Take the plot, for example. On the surface it’s a far-fetched caprice about an unemployed actor (Jens Albinus from Von Trier’s The Idiots) hired by mousy company head Ravn (Peter Gantzler) to ‘play’ the non-existent über-boss he’s invented in order to keep his testy employees in line. As premises go, it’s pure sitcom. But that doesn’t stop Von Trier using it to poke fun at various sources. He takes potshots at ‘pushy’ Icelanders (represented by fellow filmmaker Fridrik Thor Fridriksson as the ill-tempered businessman who Ravn is planning to sell his IT firm to), ‘self-important’ thespians and ‘artsy-fartsy’ culture. Nor does it prevent the director periodically interrupting the onscreen action with wry interjections that serve the same purpose as a television ad break or a theatrical intermission.
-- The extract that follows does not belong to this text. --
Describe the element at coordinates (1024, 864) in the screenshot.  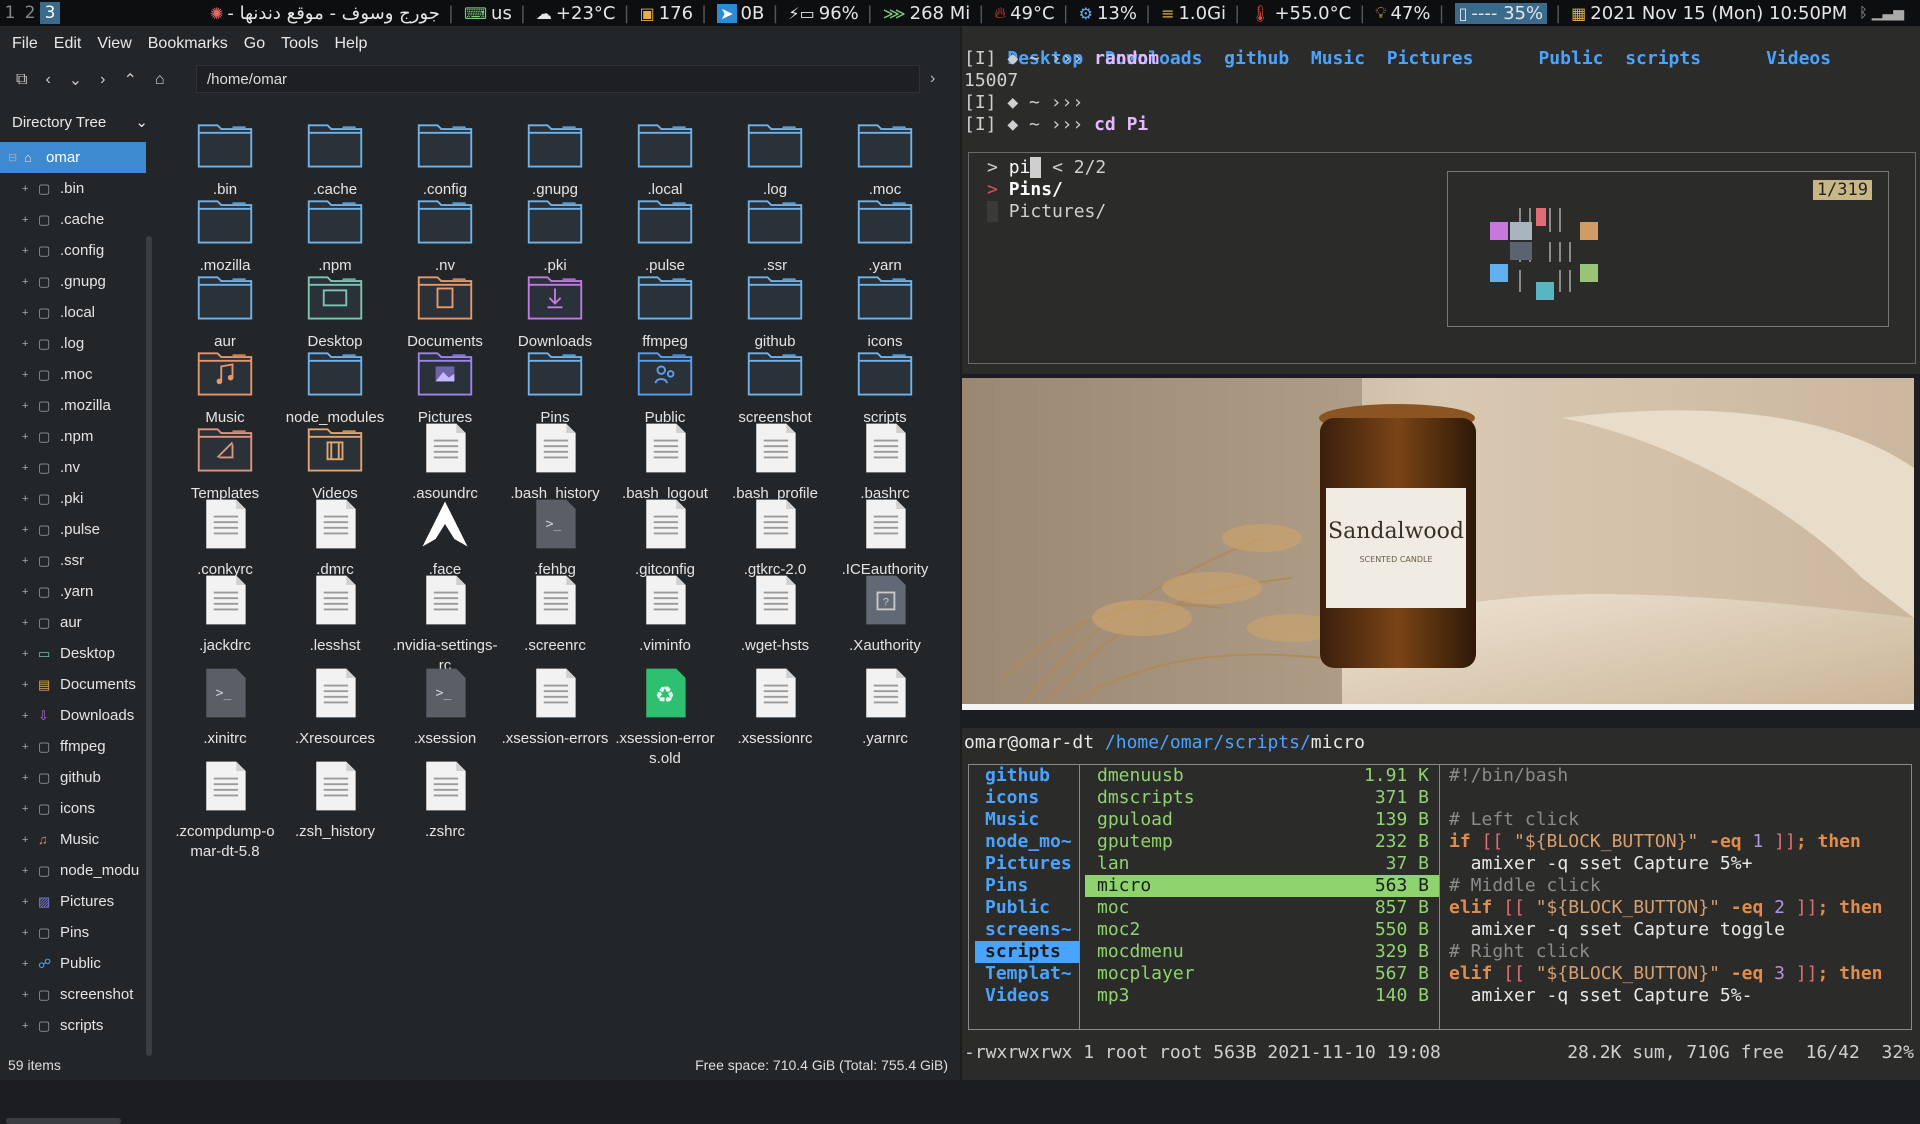
I see `parent-entry: Pictures` at that location.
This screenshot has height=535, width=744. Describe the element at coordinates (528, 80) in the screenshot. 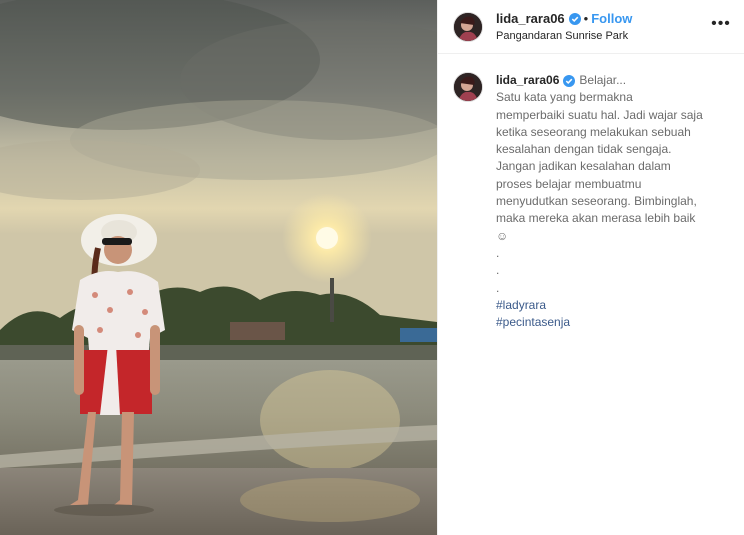

I see `comment-username-link: lida_rara06` at that location.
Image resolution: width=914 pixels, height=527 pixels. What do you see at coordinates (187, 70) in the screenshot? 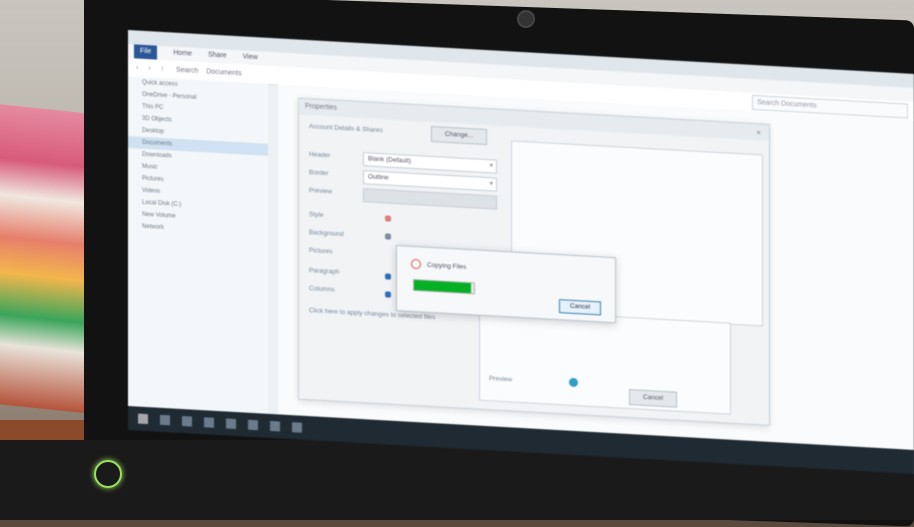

This wouldn’t be Lars, either, without some playful experimentation with form – here supplied by random camera set-ups dictated by computer that are designed to give the work setting “an ‘idea-less’ surface free of the force of habit and aesthetics.” The off-kilter results – performers with the top of their heads chopped off or faces obscured by props – make it look like the movie was directed by Oliver Reed. But they do give proceedings a reckless, uninhibited quality that is mirrored by the storyline’s amusing twists and general feel of a world out of whack.
Does it amount to much? Not really, to be honest. But given a choice between this and another instalment in the Dogville saga, we’d take The Boss Of It All in a heartbeat.
For all the sleights of hand its director conjures up, this is an undeniably slight affair. But it's still a sublimely entertaining one from a maverick confident enough in his abilities to make fun of his previous work and his agent provocateur persona.